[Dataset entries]
____
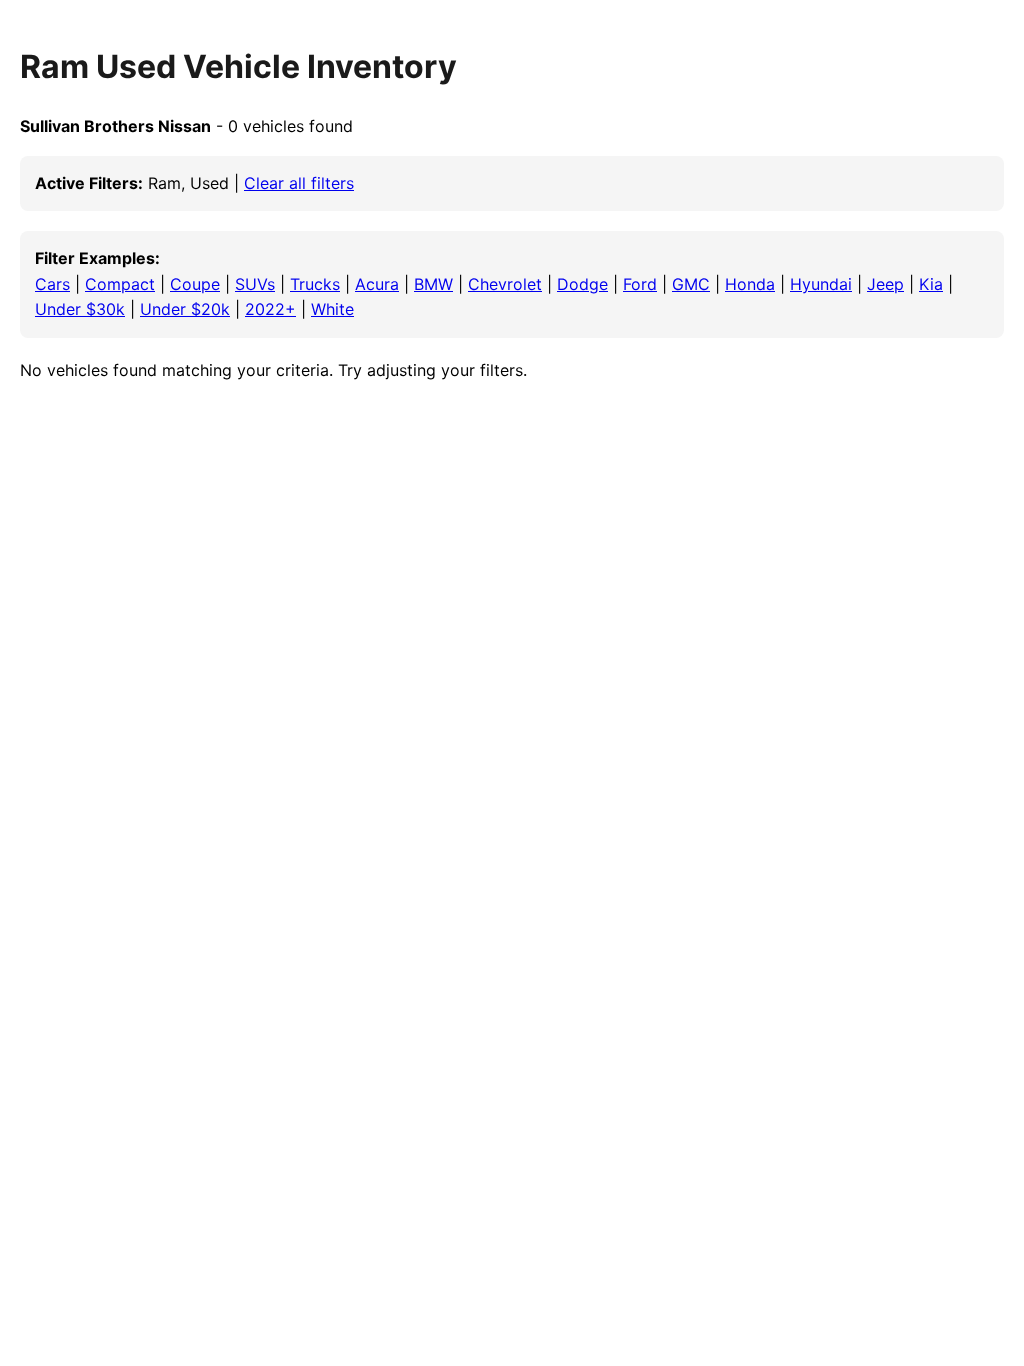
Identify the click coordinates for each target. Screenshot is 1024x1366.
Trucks (315, 284)
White (332, 309)
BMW (433, 284)
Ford (640, 284)
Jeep (885, 284)
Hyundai (821, 284)
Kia (931, 284)
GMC (691, 284)
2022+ (270, 309)
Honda (750, 284)
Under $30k (80, 309)
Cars (52, 284)
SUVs (255, 284)
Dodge (582, 284)
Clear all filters (299, 183)
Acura (377, 284)
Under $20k (185, 309)
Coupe (195, 284)
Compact (120, 284)
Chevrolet (505, 284)
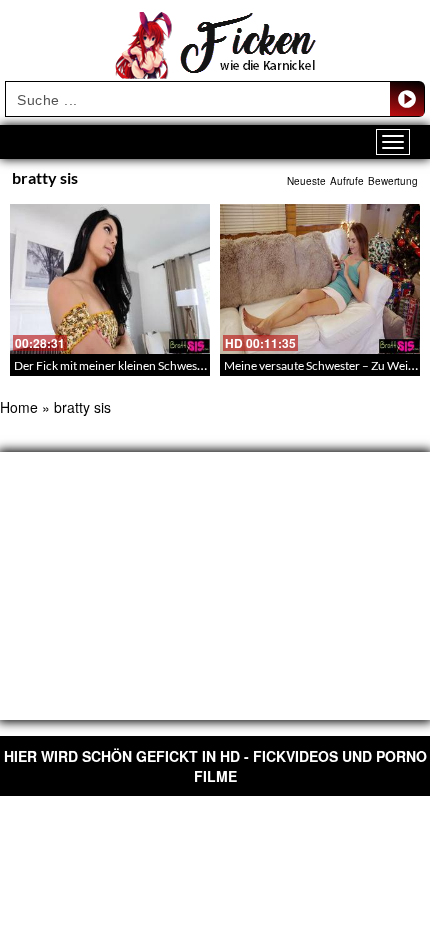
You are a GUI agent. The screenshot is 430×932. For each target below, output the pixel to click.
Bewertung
____
Retyped exactly, the lines from the one holding "Compact (120, 284)" through the last line of the data above are the whole answer. Pictures stay out.

Compact (120, 284)
Chevrolet (505, 284)
You are a GUI agent. The screenshot is 430×932. For each target below, output the pixel to click.
Bewertung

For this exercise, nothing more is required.